──────── Input records
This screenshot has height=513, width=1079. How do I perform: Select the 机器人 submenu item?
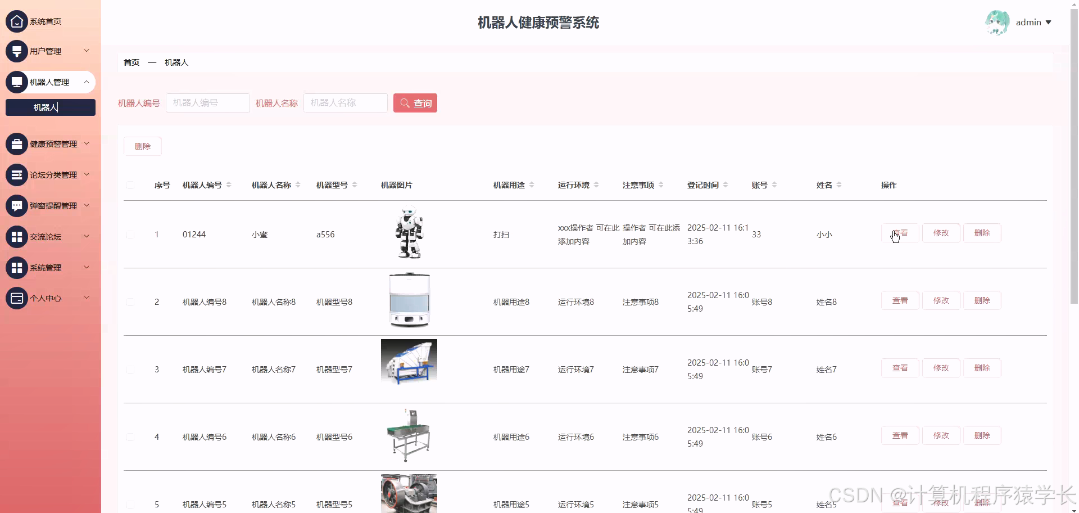pos(50,107)
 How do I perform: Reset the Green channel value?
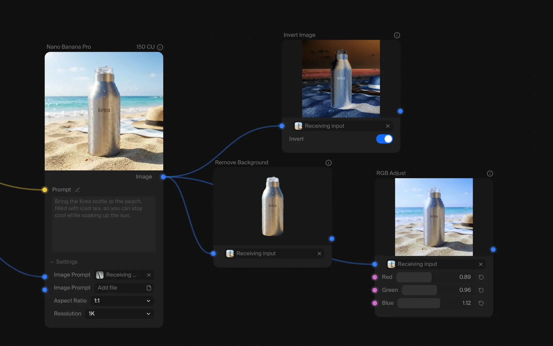point(481,290)
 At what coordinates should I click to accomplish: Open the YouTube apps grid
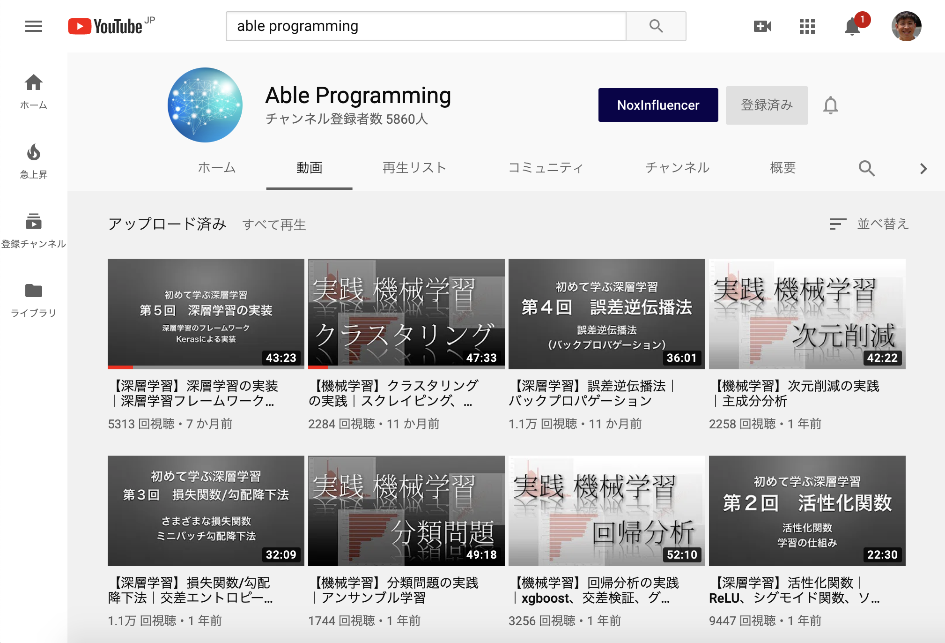tap(807, 26)
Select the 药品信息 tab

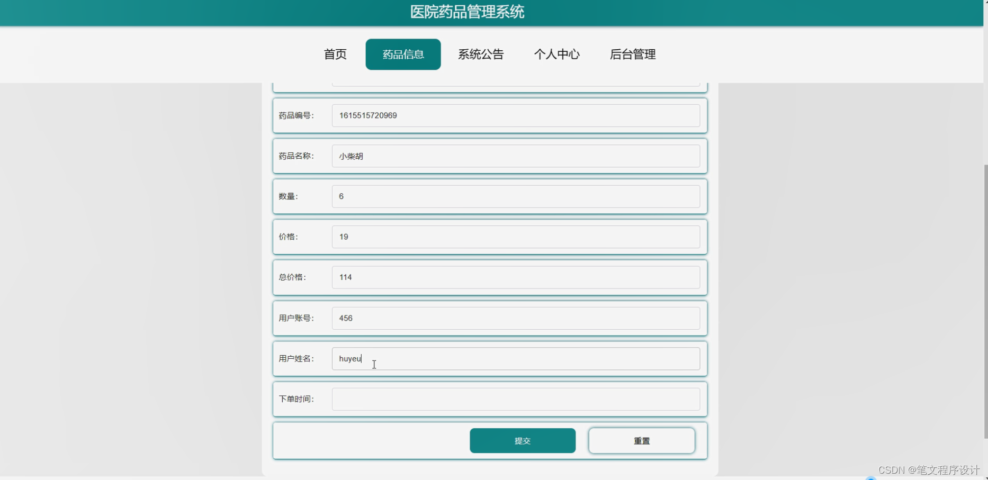coord(402,54)
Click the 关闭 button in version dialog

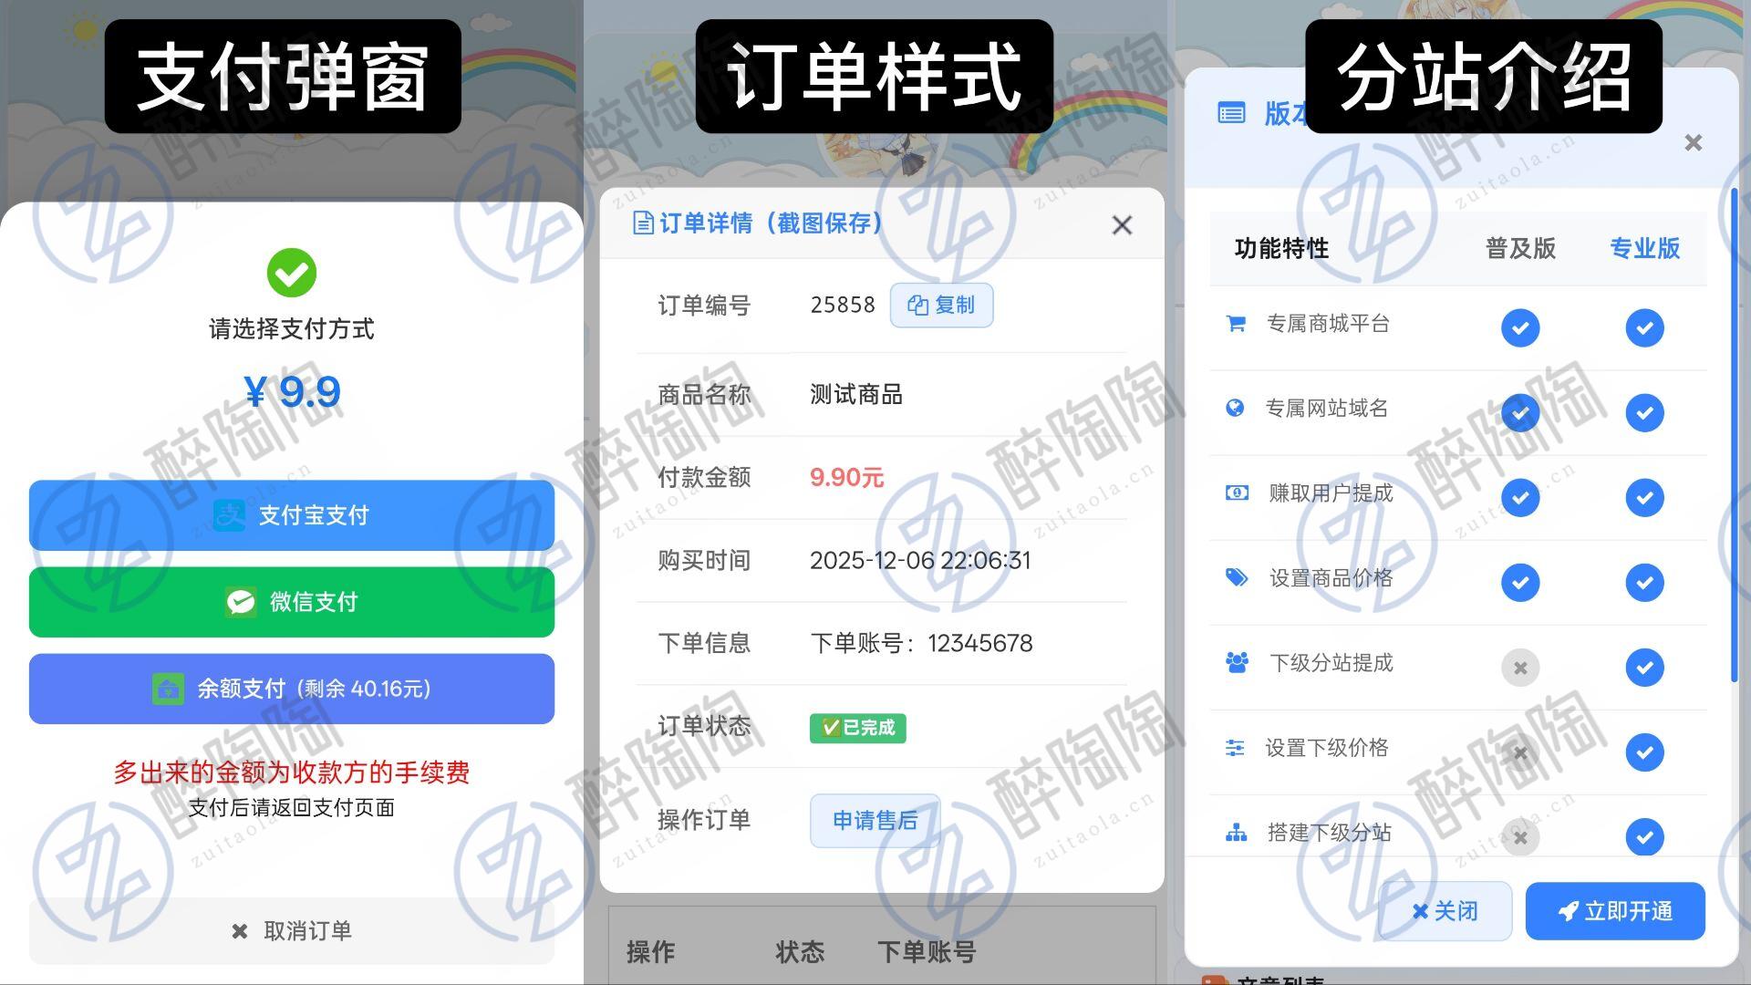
────────────────
> [About this exercise]: Transcribe all of the entries word for word, but skip any pictures they contain.

> [Solution]:
This screenshot has height=513, width=1079. How do I perform: Select the 机器人 submenu item?
pos(50,107)
 How do I perform: Reset the Green channel value?
point(481,290)
 At what coordinates should I click to accomplish: Open the YouTube apps grid
tap(807, 26)
Select the 药品信息 tab

coord(402,54)
Click the 关闭 button in version dialog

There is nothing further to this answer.